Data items

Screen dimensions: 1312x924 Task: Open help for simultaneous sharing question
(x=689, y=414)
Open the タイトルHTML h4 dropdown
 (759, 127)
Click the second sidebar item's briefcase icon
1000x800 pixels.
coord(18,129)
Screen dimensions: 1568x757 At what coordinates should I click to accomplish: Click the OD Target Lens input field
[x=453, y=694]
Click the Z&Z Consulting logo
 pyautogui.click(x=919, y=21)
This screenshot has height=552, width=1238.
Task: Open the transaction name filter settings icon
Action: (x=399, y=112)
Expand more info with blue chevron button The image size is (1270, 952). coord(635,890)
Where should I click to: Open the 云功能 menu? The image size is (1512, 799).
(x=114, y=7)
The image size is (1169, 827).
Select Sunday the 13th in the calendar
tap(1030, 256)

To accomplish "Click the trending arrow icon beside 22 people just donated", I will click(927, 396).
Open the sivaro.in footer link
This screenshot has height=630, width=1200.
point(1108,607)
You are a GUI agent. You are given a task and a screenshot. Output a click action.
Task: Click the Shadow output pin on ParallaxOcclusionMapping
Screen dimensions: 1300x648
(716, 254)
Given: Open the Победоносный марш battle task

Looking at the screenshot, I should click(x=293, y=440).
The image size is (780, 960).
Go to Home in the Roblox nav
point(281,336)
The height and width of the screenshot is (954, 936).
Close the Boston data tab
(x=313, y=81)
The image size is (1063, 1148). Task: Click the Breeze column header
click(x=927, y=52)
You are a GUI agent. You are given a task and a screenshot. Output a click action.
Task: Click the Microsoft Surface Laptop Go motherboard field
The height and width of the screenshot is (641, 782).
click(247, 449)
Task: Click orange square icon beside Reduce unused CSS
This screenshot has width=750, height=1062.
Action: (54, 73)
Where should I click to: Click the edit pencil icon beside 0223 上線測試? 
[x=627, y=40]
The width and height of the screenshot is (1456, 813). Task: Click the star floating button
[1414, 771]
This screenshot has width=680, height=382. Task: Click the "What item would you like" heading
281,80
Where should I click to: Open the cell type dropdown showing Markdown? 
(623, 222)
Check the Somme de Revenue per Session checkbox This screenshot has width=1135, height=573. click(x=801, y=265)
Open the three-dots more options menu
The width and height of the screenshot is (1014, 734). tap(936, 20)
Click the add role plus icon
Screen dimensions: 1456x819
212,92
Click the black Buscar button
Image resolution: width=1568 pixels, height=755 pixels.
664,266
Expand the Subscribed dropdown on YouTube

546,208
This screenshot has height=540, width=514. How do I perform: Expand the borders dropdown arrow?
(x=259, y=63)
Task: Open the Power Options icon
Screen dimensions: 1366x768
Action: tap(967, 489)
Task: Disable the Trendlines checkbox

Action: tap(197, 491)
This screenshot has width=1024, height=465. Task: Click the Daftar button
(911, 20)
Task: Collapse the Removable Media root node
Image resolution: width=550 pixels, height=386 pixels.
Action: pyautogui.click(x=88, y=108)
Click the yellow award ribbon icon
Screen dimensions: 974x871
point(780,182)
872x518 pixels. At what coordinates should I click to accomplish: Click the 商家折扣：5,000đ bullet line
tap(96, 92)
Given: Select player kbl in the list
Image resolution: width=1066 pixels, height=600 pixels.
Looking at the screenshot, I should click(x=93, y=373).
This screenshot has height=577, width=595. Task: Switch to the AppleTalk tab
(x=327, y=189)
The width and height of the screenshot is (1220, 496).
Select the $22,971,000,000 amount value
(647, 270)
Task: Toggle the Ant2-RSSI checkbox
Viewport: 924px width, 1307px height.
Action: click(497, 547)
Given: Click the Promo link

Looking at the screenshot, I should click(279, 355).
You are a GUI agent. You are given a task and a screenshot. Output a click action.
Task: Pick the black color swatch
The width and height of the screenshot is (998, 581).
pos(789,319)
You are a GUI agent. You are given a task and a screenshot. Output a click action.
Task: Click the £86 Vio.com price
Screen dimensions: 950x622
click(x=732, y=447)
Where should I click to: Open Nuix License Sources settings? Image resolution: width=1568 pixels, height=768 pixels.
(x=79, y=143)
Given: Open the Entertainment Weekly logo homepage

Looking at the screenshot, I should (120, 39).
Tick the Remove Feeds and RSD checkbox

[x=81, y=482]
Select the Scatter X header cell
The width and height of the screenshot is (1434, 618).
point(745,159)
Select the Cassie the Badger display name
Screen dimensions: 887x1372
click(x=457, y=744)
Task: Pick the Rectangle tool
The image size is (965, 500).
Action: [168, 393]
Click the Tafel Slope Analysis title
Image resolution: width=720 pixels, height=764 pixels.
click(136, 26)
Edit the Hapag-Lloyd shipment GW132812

> **EXERCISE**:
Could you find every line in the records above that contains the word "Pick" and copy it?

> **RESPONSE FOR THIS EXERCISE**:
Task: Pick the black color swatch
Task: Pick the Rectangle tool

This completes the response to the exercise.